**WORK ITEM**
Return all of the data exactly as given.

**SUPPLIED DATA**
▬▬▬

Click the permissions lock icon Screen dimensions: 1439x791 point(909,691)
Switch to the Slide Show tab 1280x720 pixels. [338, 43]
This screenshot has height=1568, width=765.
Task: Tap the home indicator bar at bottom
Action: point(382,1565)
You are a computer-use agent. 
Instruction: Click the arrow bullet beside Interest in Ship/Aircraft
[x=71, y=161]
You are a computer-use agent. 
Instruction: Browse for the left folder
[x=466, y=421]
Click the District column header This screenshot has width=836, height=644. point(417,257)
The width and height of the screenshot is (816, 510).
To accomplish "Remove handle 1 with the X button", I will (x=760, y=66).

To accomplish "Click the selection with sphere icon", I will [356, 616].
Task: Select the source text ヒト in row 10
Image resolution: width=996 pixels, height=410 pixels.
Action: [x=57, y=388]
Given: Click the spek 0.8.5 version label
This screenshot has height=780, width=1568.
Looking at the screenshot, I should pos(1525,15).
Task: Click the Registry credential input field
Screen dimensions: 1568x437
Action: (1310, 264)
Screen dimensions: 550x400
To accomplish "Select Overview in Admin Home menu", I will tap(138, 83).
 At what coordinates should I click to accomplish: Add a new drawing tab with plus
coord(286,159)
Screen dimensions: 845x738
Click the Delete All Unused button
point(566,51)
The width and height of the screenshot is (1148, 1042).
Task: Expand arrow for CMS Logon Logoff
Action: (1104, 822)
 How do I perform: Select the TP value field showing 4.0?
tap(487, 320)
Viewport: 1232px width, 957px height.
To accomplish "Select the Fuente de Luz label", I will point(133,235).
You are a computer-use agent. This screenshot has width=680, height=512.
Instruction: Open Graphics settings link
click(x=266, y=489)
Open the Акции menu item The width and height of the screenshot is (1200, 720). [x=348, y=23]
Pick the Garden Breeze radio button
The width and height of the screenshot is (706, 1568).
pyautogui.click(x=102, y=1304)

▬▬▬

**RESPONSE BELOW**
Click the permissions lock icon Screen dimensions: 1439x791 point(909,691)
Switch to the Slide Show tab 1280x720 pixels. [338, 43]
This screenshot has height=1568, width=765.
Task: Tap the home indicator bar at bottom
Action: point(382,1565)
You are a computer-use agent. 
Instruction: Click the arrow bullet beside Interest in Ship/Aircraft
[x=71, y=161]
You are a computer-use agent. 
Instruction: Browse for the left folder
[x=466, y=421]
Click the District column header This screenshot has width=836, height=644. point(417,257)
The width and height of the screenshot is (816, 510).
To accomplish "Remove handle 1 with the X button", I will (x=760, y=66).

To accomplish "Click the selection with sphere icon", I will [356, 616].
Task: Select the source text ヒト in row 10
Image resolution: width=996 pixels, height=410 pixels.
Action: [x=57, y=388]
Given: Click the spek 0.8.5 version label
This screenshot has height=780, width=1568.
Looking at the screenshot, I should pos(1525,15).
Task: Click the Registry credential input field
Screen dimensions: 1568x437
Action: (1310, 264)
Screen dimensions: 550x400
To accomplish "Select Overview in Admin Home menu", I will tap(138, 83).
 At what coordinates should I click to accomplish: Add a new drawing tab with plus
coord(286,159)
Screen dimensions: 845x738
Click the Delete All Unused button
point(566,51)
The width and height of the screenshot is (1148, 1042).
Task: Expand arrow for CMS Logon Logoff
Action: (1104, 822)
 How do I perform: Select the TP value field showing 4.0?
tap(487, 320)
Viewport: 1232px width, 957px height.
To accomplish "Select the Fuente de Luz label", I will point(133,235).
You are a computer-use agent. This screenshot has width=680, height=512.
Instruction: Open Graphics settings link
click(x=266, y=489)
Open the Акции menu item The width and height of the screenshot is (1200, 720). [x=348, y=23]
Pick the Garden Breeze radio button
The width and height of the screenshot is (706, 1568).
pyautogui.click(x=102, y=1304)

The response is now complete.